This process is designed to align three essential aspects: what you wanted, what you asked for, and what you got. These have fancy names in computer science - intentional, denotational, and operational semantics. To this end, we have developed a quantitative statistical language in which to express what we are supposed to do: i.e. what kind of network service impairment should lead to what kind of user experience disappointment. After all, you can’t get rid of impairment or disappointment because it is the very nature of the thing.

In some way, the airline industry needs to reframe the nature of the job to be done. It seems to be primarily of the positivist view of making the planes fly, while the core job is actually managing negativist variation. The thing that really distinguishes your success is lining these three semantics: can you make sure that the customer expectation was assessed appropriately that it was then sold and defined correctly and that was delivered on. After all, this is what Ryanair did historically. Their message is clear: you know it is a point-to-point service, that there is no through collection of baggage, no misconnection, with high chances that you will arrive on time. It is then up to you to decide whether to fly with them or not.

So, we have taken the language and concepts of safety-critical systems and brought them into telecoms. How at risk is the experience of going outside of the accepted failure? This is the idea of the “performance hazard” which, applied to aviation, is about how at risk passenger experience is of being unacceptable given the expectation that was set. Is it an “armed” hazard, with an impending possibility of an unexpectedly bad experience? Or has it already happened? And would you even know? What we are trying to do is to surface this underlying risk potential.

JR: With growing network congestion, airline and airport slacks keep shrinking. This destabilises the operation, resulting in hidden losses.

MG: There are three parts to any commercial transaction: cost, benefit, and risk. The issue is that risk is misunderstood and mispriced on both the demand and supply side. Airlines are unable to correctly model their performance hazards, and therefore their internal cost models are wrong. And then the customers are also carrying risks they don’t understand.

There is a word for it - SLAZARD (“slack” and “hazard” put together). We have a mathematical way of defining performance hazards. First, we have a framework for discussing intentional semantics. This originates in the military, as they are willing to engage with failure. Most commercial people see deviation as disruptions and disruptions are bad, they are fault or failure. Actually, disruption is an essential and unavoidable part of the airline business, just as death is a part of war.

The term “disruption” implies a normative world in which there is a perfect laminar flow of value — that doesn’t exist. The very word disruption seems to be a false framing of ordinary things being abnormal, yet this is the normal variation of flying, not a special variation due to unforeseeable events. In the latter case, passengers can cope with that idea, and understand that extreme situations are a shared risk.
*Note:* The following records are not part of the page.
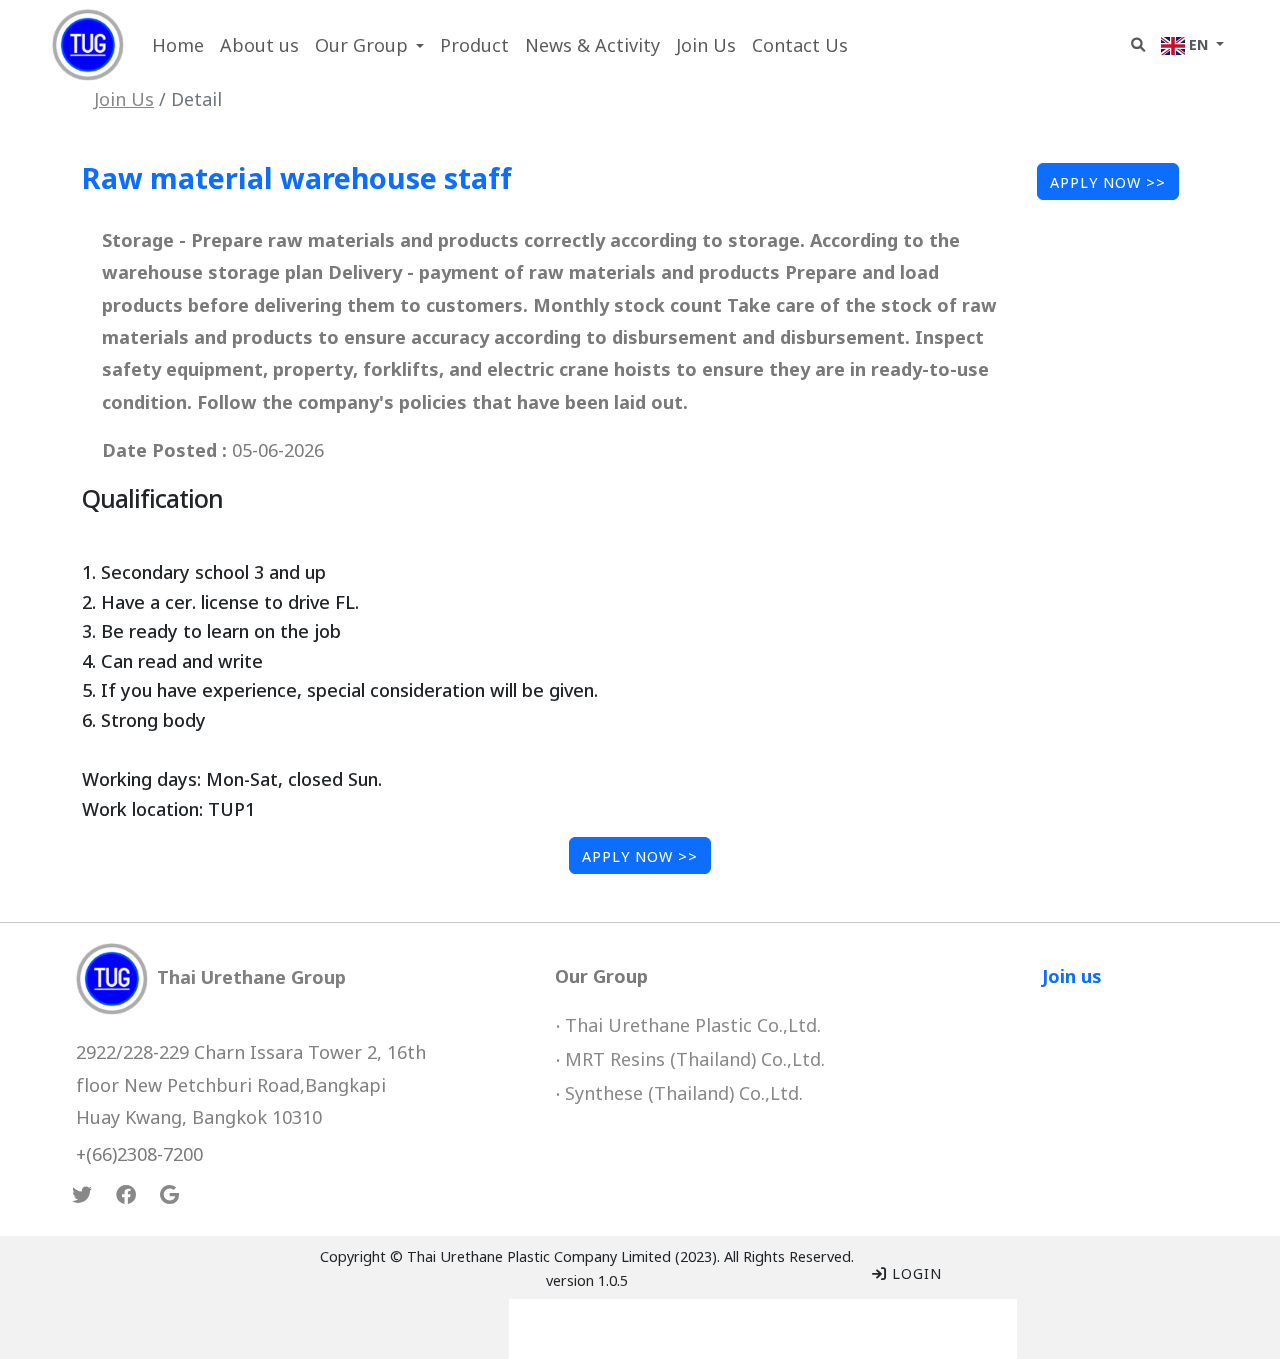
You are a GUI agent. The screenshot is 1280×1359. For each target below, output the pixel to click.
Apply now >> (1108, 181)
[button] (369, 45)
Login (914, 1272)
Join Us (124, 98)
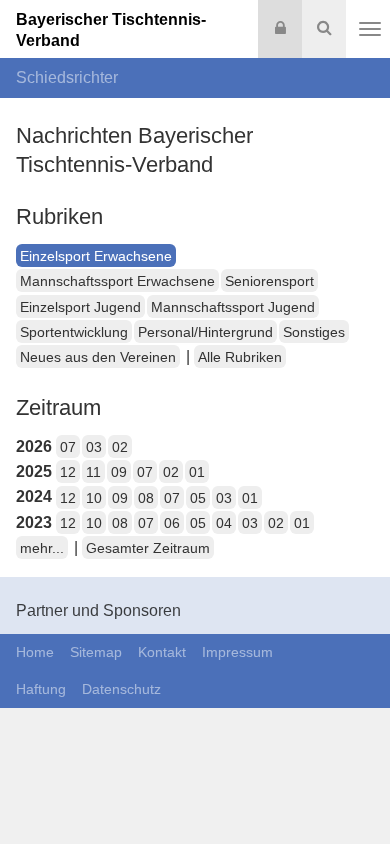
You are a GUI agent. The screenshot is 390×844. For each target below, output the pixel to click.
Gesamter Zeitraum (148, 548)
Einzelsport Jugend (80, 307)
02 (120, 447)
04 (224, 523)
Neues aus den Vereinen (98, 357)
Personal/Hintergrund (205, 332)
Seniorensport (269, 281)
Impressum (237, 652)
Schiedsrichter (67, 77)
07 (68, 447)
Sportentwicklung (74, 332)
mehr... (42, 548)
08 (146, 498)
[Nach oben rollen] (350, 788)
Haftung (41, 689)
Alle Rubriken (240, 357)
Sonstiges (314, 332)
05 (198, 498)
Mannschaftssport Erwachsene (117, 281)
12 (68, 472)
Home (35, 652)
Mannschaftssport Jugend (233, 307)
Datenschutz (121, 689)
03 (94, 447)
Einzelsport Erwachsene (96, 256)
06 (172, 523)
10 (94, 498)
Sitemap (96, 652)
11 (93, 472)
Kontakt (162, 652)
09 (119, 472)
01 (197, 472)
The economic model is currently such that airlines and passengers are engaged in a tug-of-war pushing risk back and forth. The risk hasn’t been priced, and therefore the passengers who are risk intolerant are being partly mis-sold the product. Others who are very risk and variation tolerant have no product at all to buy! (There are some lessons from telecoms on why standby tickets were not a good product, and how to fix this.)
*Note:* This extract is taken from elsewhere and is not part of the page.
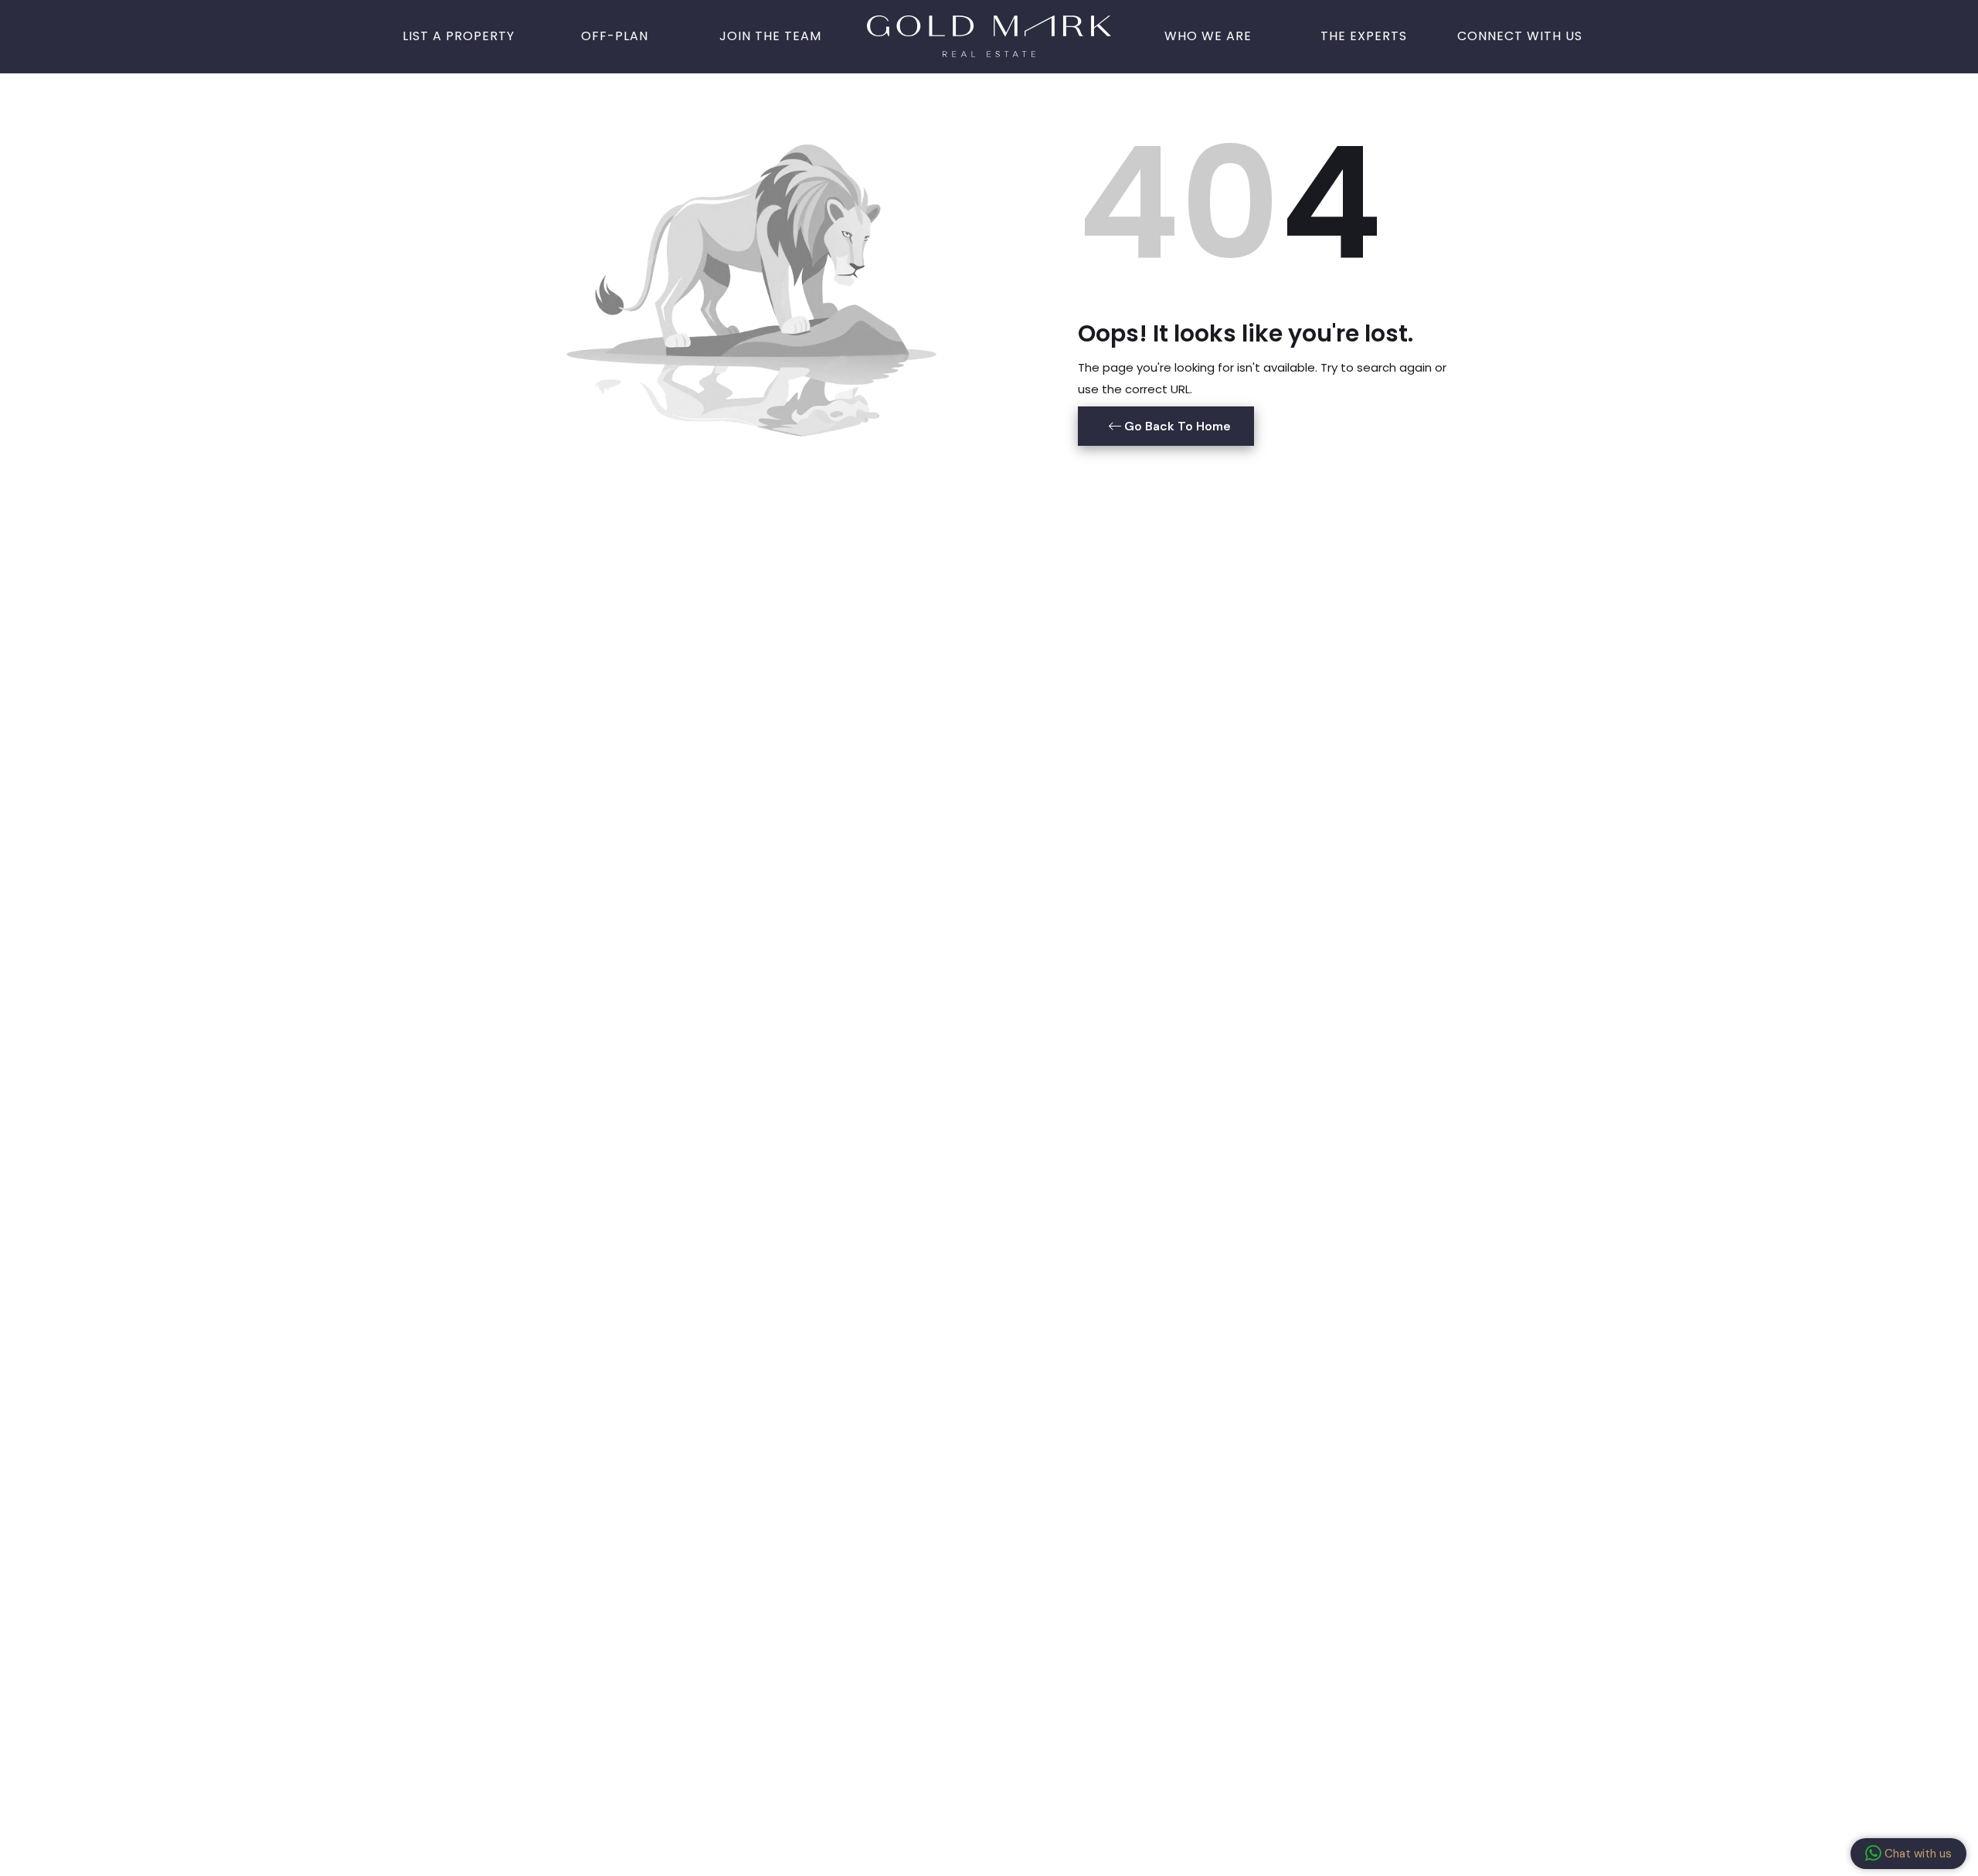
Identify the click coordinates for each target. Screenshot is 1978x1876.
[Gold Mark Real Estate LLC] (989, 35)
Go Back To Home (1176, 426)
JR: Airline executives are often too focused on the financial aspects of the business to fully grasp the underlying operational issues and their impact on cost and quality. This crucial information is not presented in a form that is easily digestible for them. Is it possible to define an acceptable level of failure in such a dynamic and complex industry? What criteria should be used to establish this standard?

MG: To do that, you need to understand what makes a profitable “trade” of resources under management control. So, if I move all my planes from A to B, that’s a “trade” as I have more supply now at B than A. The nature of demand is dynamic, and you need to have a model to know how to reallocate resources to keep the “network of travel supply” aligned to it (and not just flights). You cannot wait for failure to happen to discover demand. Instead, you have to model the kind of things that could happen (and go wrong) and make appropriate resource trades.

Getting someone to somewhere else on time is not so much a “baseline” as a “ceiling”; it’s the best we could possibly do. The real differentiator is how we manage variation at the intentional, denotational and operational levels. By selling the seats on the plane service, you are really selling the option to be delivered somewhere within a certain time. There are some customers who will have different tolerances for different arrival windows.

At the moment customers are not allowed to engage in these resource trade-offs. So, I may be a 'Gold' customer, but on this particular leisurely flight you don’t need to prioritise me for rebooking: my intentional semantics is hidden from you. I might be happy to go the long way, or even be sent from a trip I never really wanted, and now I have an excuse not to go!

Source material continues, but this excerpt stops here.